Numerous senior U.S. military officials contend that the army’s development has been hindered by Wardak’s insistence on making his force appear as American as possible — a goal that found ready support from U.S. commanders — and designing it to repel a foreign invasion, not wage a domestic counterinsurgency fight. He urged the Pentagon to give Afghanistan F-16 fighter jets and M1 Abrams battle tanks.
Although those requests were rejected, he succeeded in beating back other U.S. efforts to reshape the security services for counterinsurgency operations, including proposals to make the police larger than the army. He also sought to deploy the army into many remote areas, creating enormous logistics burdens. Because his commanders lack the ability to provide supplies and air support to those forces, U.S. and NATO troops have been forced to fill the gaps and probably will have to keep doing so for years.

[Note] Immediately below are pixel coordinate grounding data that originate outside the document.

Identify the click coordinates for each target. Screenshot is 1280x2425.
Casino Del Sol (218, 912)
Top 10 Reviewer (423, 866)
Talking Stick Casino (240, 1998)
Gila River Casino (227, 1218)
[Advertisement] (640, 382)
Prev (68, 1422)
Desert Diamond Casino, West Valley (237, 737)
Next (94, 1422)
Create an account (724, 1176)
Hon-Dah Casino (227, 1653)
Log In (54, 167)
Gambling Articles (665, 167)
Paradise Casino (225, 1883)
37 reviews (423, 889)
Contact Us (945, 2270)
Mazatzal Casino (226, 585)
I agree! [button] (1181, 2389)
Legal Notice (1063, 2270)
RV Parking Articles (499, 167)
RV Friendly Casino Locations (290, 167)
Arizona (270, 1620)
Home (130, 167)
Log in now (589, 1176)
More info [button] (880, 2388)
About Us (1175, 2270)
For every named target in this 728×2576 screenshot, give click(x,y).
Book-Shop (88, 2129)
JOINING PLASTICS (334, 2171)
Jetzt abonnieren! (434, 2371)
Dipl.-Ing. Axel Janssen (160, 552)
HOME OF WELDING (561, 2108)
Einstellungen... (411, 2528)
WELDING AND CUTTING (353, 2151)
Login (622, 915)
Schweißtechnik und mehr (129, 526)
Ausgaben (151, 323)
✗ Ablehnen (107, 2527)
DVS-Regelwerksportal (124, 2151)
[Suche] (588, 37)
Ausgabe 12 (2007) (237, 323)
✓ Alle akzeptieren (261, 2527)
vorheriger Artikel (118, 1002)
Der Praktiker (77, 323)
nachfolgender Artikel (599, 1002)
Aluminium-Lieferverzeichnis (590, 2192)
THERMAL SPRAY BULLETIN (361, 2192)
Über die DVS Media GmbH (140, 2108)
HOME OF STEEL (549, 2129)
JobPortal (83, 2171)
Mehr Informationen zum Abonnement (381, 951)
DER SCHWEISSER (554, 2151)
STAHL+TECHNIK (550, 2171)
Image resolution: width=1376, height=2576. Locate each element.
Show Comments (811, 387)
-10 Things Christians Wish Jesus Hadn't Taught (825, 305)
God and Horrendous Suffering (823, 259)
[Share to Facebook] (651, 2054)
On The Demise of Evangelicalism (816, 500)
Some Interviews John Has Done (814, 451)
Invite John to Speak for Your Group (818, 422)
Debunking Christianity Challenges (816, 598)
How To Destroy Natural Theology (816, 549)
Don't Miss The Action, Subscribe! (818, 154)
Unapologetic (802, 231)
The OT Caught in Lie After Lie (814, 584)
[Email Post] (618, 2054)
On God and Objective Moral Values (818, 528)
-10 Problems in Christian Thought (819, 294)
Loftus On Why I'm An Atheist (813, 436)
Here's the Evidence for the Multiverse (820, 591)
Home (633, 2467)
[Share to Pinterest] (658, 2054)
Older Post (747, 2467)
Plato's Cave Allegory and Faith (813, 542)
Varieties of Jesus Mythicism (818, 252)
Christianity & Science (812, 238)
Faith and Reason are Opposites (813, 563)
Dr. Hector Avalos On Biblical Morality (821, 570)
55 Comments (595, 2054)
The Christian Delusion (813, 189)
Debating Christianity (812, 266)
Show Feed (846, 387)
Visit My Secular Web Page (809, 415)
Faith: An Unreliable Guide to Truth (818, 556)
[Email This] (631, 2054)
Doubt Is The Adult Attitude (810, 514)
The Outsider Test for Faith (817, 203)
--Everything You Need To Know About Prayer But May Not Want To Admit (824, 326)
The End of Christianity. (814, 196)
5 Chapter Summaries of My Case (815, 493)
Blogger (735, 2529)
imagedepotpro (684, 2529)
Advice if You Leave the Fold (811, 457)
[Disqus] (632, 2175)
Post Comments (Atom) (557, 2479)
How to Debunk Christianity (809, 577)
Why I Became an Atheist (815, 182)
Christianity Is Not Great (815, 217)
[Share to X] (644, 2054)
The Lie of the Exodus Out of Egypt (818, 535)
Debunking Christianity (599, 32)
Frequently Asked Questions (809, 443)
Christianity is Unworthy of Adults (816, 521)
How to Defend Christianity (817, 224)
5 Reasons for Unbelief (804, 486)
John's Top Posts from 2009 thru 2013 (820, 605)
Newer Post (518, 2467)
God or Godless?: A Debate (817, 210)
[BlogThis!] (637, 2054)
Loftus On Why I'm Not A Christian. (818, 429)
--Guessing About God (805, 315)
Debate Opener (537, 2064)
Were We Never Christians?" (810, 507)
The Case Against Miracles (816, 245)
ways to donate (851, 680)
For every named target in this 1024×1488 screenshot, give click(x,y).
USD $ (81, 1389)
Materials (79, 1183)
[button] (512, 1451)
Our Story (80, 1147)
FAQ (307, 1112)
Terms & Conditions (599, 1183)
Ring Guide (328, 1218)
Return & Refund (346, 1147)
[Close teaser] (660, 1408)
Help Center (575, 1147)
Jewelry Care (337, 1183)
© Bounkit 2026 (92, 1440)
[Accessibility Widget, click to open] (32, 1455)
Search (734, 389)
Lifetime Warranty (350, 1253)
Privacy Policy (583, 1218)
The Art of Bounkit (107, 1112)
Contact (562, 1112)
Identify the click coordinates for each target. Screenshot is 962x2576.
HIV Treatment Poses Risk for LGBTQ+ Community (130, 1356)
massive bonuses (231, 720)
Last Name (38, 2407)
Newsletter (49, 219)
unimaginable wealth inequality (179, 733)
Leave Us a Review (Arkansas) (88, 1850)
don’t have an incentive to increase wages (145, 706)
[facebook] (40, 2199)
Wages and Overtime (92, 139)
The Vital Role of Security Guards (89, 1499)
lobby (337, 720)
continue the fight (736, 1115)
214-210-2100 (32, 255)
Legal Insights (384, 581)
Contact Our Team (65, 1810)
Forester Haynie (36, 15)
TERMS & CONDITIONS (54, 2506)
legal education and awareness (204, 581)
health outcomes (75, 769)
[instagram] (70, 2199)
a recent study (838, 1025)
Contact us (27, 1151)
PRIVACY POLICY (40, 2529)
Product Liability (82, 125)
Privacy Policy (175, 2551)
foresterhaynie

Wardak, who was removed by the country’s parliament this summer, told Americans that his approach to weaponry and battlefield tactics was aimed as building a close relationship with the U.S. military. “He figured this would be the best way to get us to keep supporting them for years and years,” said a senior U.S. military official who has had numerous conversations with Wardak.
The U.S. and NATO training command in Kabul did not cut corners to reach the 352,000 goal, but several veteran U.S. officers and civilian experts involved in the force development effort contend that the rapid expansion foreclosed approaches used by the military to more successfully build armies in other parts of the world.